# To do:
[a] Answer these questions from the sharing economy show notes:
(i) Which three companies are named as the most popular sharing economy companies?
(ii) Who acquired Iuma, and in what year?
(iii) Who is Antony Brydon's partner and co-founder in Directly?
[b] From the sharing economy show notes, pull out the passage starting at "The topics covered" and ending at "to the millennials?". Copy it word for word.

# Extract provided:
____________

Can the sharing economy kill your company?

Guest: Antony Brydon (@directly)

Sharing has become the new business model that is being applied to a wide range of industries. The most popular sharing economy companies include Airbnb, Uber and Lyft. Can the sharing economy take over your industry? If so, what would that look like?

innovating sharing economy

In this weeks show, we take a look at the innovation happening in the sharing economy in non-traditional industries such as customer care.

The topics covered in this weeks show includes:

  • What is the sharing economy?
  • Why does the sharing economy give a better experience?
  • How is the sharing economy a predictor of the future workforce model?
  • Is this the new model for customer service to the millennials?
  • What role does the combination of cultural and social shifts have on innovation?
  • How important is picking a personal problem to success?
  • How does Ronald Coase look the Theory of the Firm predict the share economy?
  • What advice would you give entrepreneurs when they are launching their innovation?
    • Pick a problem you are passionate about
    • Be radically open with your idea looking for feedback and validation
    • Build the product and get into the market very quickly (~30 days)

About Antony Brydon:

Antony Brydon is CEO and co-found of Directly.

He is an entrepreneur who focused on the moments when new technology and shifts in culture collide. Directly is his fourth venture with partner and co-founder Jeff Paterson. They were behind Iuma, the first self-service website creation tool that launched 50,000 artist sites and was acquired by eMusic in 1999. They co-founded Visible Path, a corporate social networking company funded by Kleiner Perkins and acquired by the Hoovers division of Dun & Bradstreet in January 2008. They launch Shopwell, a web and mobile site focused on personal nutrition and food shopping.

____________

# Data records:
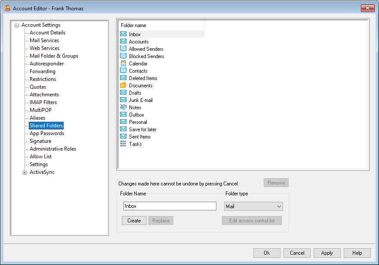Click the Apply button
Screen dimensions: 379x265
click(327, 253)
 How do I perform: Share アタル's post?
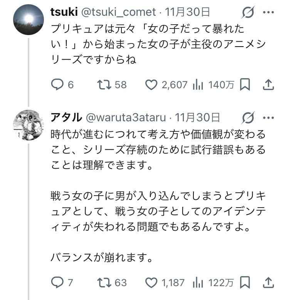pyautogui.click(x=268, y=283)

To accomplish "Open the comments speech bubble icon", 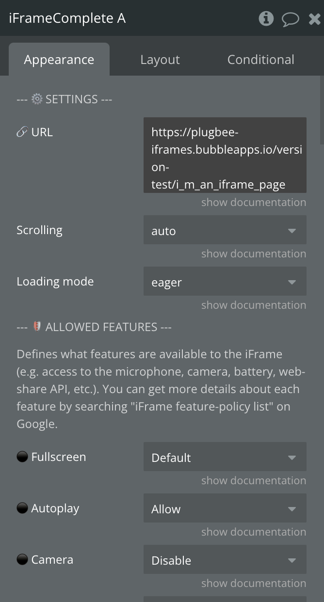I will (x=290, y=19).
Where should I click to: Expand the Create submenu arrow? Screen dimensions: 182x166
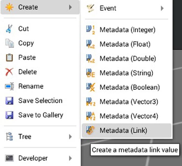click(70, 7)
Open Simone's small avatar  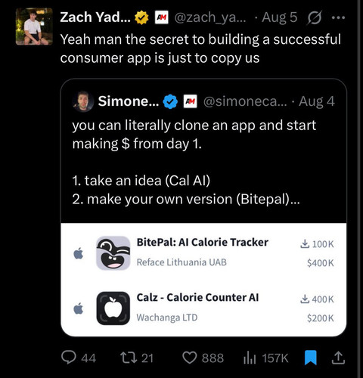pos(83,101)
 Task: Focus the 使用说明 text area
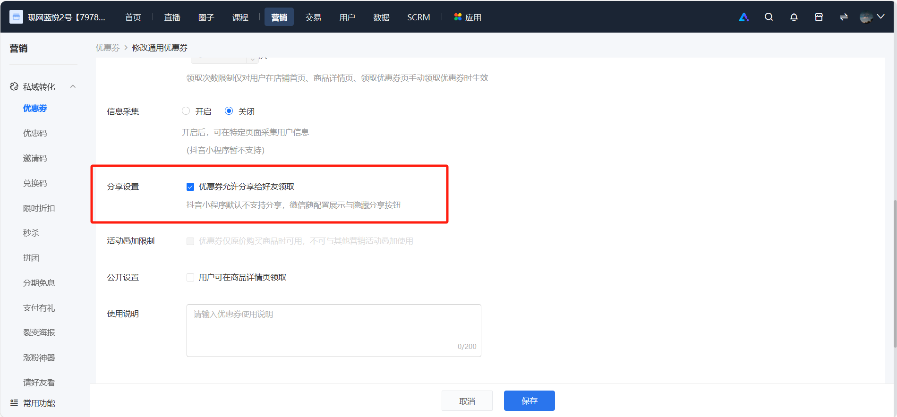click(x=334, y=330)
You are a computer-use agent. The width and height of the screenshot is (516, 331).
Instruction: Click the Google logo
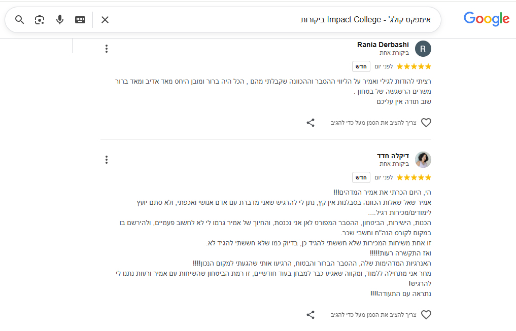[486, 19]
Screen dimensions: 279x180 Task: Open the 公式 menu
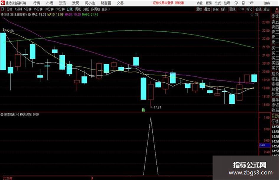[218, 3]
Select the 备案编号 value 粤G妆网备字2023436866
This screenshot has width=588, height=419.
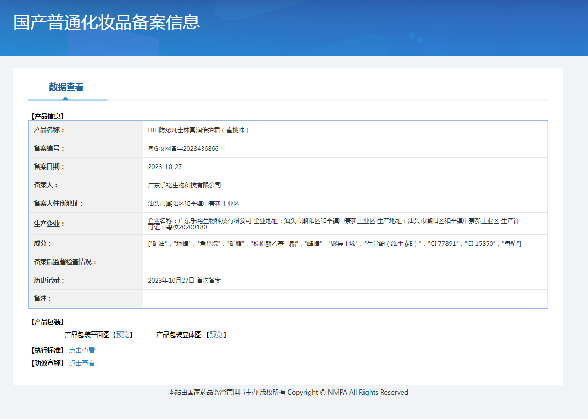(183, 149)
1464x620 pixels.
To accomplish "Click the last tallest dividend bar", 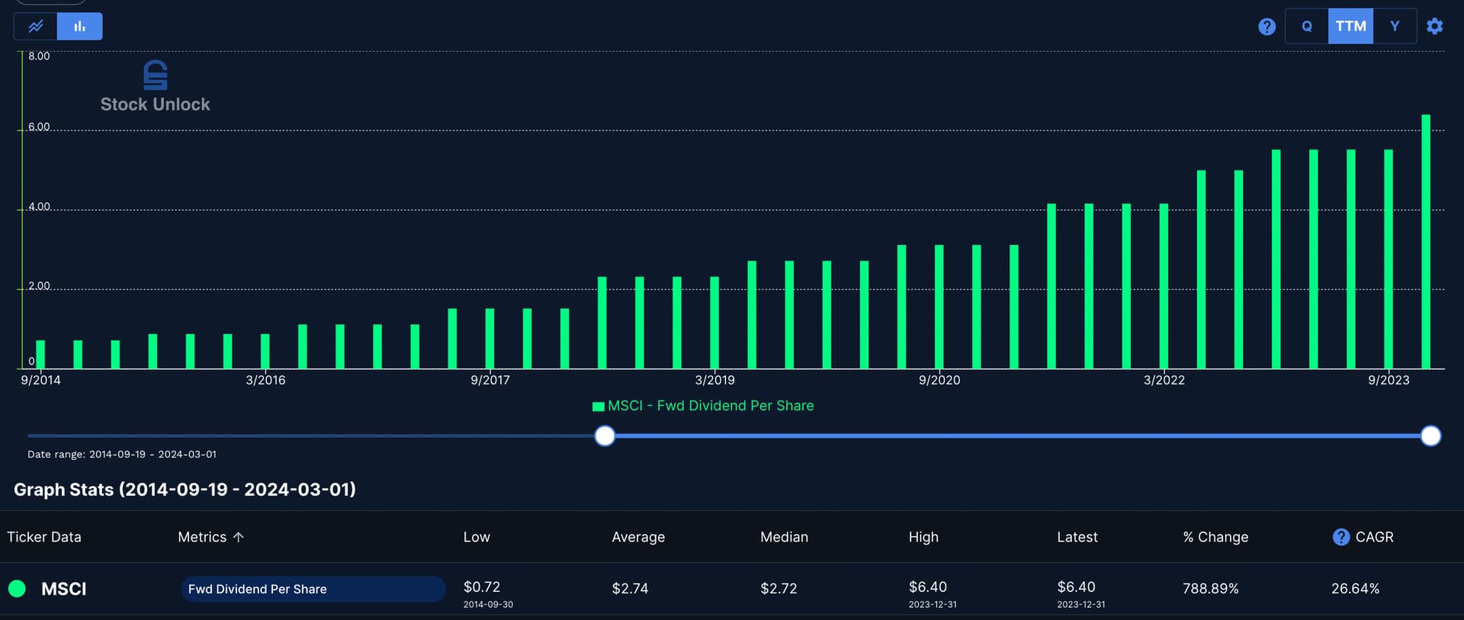I will tap(1426, 244).
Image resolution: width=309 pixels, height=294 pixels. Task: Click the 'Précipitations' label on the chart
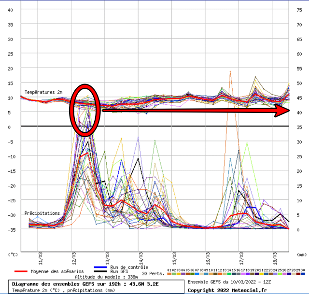42,213
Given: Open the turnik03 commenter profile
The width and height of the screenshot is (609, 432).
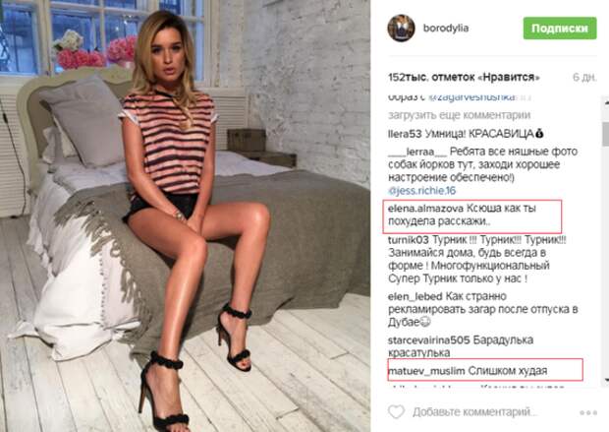Looking at the screenshot, I should 409,240.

____________

# Solutions to the tasks:
[a]
(i) Airbnb, Uber and Lyft
(ii) eMusic, in 1999
(iii) Jeff Paterson

[b]
The topics covered in this weeks show includes:

  • What is the sharing economy?
  • Why does the sharing economy give a better experience?
  • How is the sharing economy a predictor of the future workforce model?
  • Is this the new model for customer service to the millennials?